There a few options for debuggers — major IDEs like Visual Studio, Visual Studio Code, and JetBrains Webstorm all support the protocol making for easy debugging from within your editor. Here I’ll demonstrate an alternative, using Chrome DevTools.

Once your Node process is running with the inspector, open up Chrome and navigate to chrome://inspect in the URL address bar.

Chrome browser open on the chrome://inspect page, listing a target for Node v14.20.1 for index.js and an option to inspect.

Here under the “Remote Target” section we can click on the “inspect” link to starting interrogating our index.js Node process.

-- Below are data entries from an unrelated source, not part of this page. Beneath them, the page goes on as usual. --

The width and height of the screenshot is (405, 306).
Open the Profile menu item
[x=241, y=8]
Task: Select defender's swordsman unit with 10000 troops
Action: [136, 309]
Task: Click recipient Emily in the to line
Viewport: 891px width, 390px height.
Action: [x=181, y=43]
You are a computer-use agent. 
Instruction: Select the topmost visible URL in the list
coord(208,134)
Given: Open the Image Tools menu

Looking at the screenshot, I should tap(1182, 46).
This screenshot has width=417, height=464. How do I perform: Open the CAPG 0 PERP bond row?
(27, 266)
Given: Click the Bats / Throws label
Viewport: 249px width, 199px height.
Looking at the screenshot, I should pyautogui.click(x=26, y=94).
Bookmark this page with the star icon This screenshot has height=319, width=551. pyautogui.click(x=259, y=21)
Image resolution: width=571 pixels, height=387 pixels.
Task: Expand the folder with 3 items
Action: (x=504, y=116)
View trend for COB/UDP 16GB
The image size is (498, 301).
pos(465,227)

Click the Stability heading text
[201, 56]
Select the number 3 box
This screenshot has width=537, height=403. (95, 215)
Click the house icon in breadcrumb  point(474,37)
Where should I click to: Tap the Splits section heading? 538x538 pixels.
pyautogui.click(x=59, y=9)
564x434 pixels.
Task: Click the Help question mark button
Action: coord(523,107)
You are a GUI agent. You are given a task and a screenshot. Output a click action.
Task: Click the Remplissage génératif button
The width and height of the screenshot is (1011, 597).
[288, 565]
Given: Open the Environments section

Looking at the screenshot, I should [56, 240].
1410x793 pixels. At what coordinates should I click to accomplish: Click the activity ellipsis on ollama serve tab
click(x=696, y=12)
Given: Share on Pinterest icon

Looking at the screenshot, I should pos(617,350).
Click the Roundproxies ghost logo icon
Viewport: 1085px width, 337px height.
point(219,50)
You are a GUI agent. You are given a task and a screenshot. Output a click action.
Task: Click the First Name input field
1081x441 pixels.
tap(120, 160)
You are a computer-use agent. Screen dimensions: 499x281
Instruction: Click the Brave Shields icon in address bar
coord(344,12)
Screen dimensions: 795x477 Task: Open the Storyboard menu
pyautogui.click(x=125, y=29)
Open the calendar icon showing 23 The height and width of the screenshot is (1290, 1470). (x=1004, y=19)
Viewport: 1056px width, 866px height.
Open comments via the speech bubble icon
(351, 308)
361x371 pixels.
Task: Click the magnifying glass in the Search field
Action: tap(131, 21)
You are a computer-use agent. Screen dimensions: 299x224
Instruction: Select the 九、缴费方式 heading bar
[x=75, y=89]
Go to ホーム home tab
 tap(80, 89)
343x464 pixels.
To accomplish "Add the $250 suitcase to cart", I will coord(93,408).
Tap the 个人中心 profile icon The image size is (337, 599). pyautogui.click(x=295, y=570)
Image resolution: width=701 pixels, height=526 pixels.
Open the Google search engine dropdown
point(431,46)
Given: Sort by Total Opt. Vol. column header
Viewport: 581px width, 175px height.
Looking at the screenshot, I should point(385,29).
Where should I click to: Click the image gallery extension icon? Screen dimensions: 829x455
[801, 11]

Chrome DevTools window open on the Memory tab showing options for selecting a profiling type.

Clicking this link pops open a new Chrome DevTools tab which is very similar to what you would get while debugging a page in the browser.

On the Memory tab we can click the “Take snapshot” button while the “Heap snapshot” option is selected to record a snapshot in time of the memory heap. This will pop up on the left sidebar and generally will automatically open up.

Chrome DevTools heap snapshot listing rows of Constructors.

From this snapshot we can see all of the “constructors” (think primitives or objects) with columns for the distance from the window object, the size of each object in bytes, and the retained size of the object in bytes (the size of the object and the graph it retains).

This doesn’t yet give us enough information to easily assess where a memory leak might be, but can be interesting to peruse to understand the shape of your application’s memory.

Now in our case the memory leak appeared to be correlated to the amount of traffic the server was receiving, so to simulate that we can use tools like autocannon to very easily generate some base level load on the server.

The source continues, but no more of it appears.